Jump to Main Content
Cell cycle regulator, small silencing RNA, and segmentation patterning gene expression in relation to embryonic diapause in the band-legged ground cricket
- Shimizu, Yuta, Tamai, Takaaki, Goto, Shin G.
- Insect biochemistry and molecular biology 2018 v.102 pp. 75-83
- Gryllidae, adults, autumn, blastoderm, cell cycle checkpoints, cell division, cyclins, diapause, eggs, environmental factors, females, gene expression regulation, genes, insects, interphase, proliferating cell nuclear antigen, reproduction, testes
- Insects enter diapause to synchronize their life cycle with biotic and abiotic conditions favorable for their development, reproduction, and survival. Adult females of the band-legged ground cricket Dianemobius nigrofasciatus (Orthoptera, Glyllidae) respond to environmental factors in autumn and lay diapause-destined eggs. The eggs arrest their development and enter diapause at a very early embryonic stage, specifically the cellular blastoderm.

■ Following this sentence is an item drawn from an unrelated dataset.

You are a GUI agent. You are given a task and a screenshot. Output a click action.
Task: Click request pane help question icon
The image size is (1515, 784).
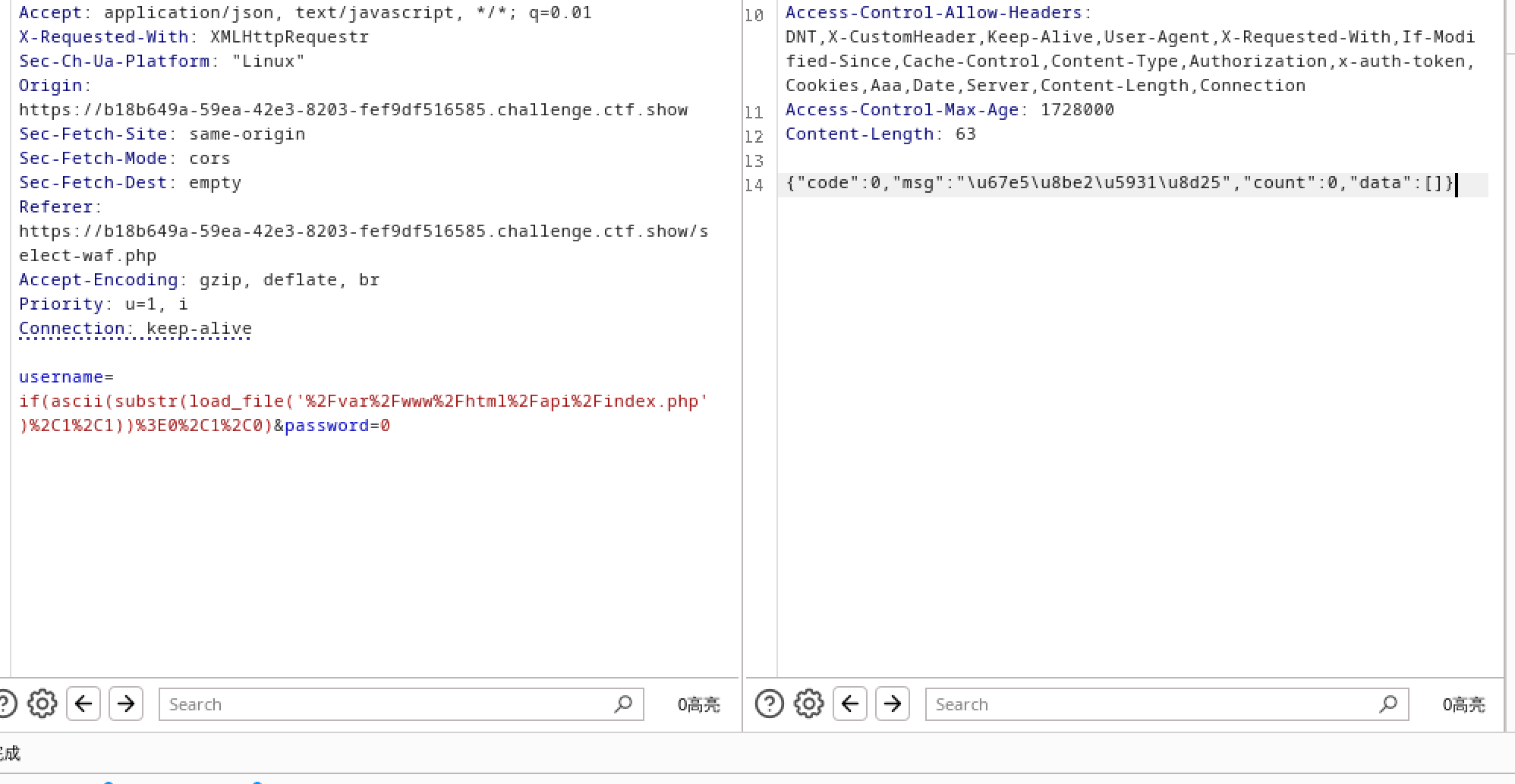click(x=6, y=704)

To elucidate the physiological mechanisms underlying this very early stage programmed developmental arrest, we investigated the cell division cycle as well as the expression of cell cycle regulators, small silencing RNAs, and segment patterning genes. The diapause embryo arrests its cell cycle predominantly at the G0/G1 phase. The proportion of cells in the S phase of the cell cycle abruptly decreased at the time of developmental arrest, but further changes of the G0/G1 and G2/M were later observed. Thus, cell cycle arrest in the diapause embryo is not an immediate event, but it takes longer to reach the steady state. We further elucidated molecular events possibly involved in diapause preparation and entry. Downregulation of Proliferating cellular antigen (PCNA; a cell cycle regulator), caudal and pumilio (cad and pum; early segmentation genes) as well as P-element induced wimpy testis (piwi) (a small silencing RNA) prior to the onset of developmental arrest was notable. The downregulation of PCNA, cad and pum continued even after entry into developmental arrest. In contrast to upregulation in non-diapause eggs, Cyclin D (another cell cycle regulator) and hunchback, Krüppel, and runt (gap and pair-rule genes) were downregulated in diapause eggs. These molecular events may contribute to embryonic diapause of D. nigrofasciatus.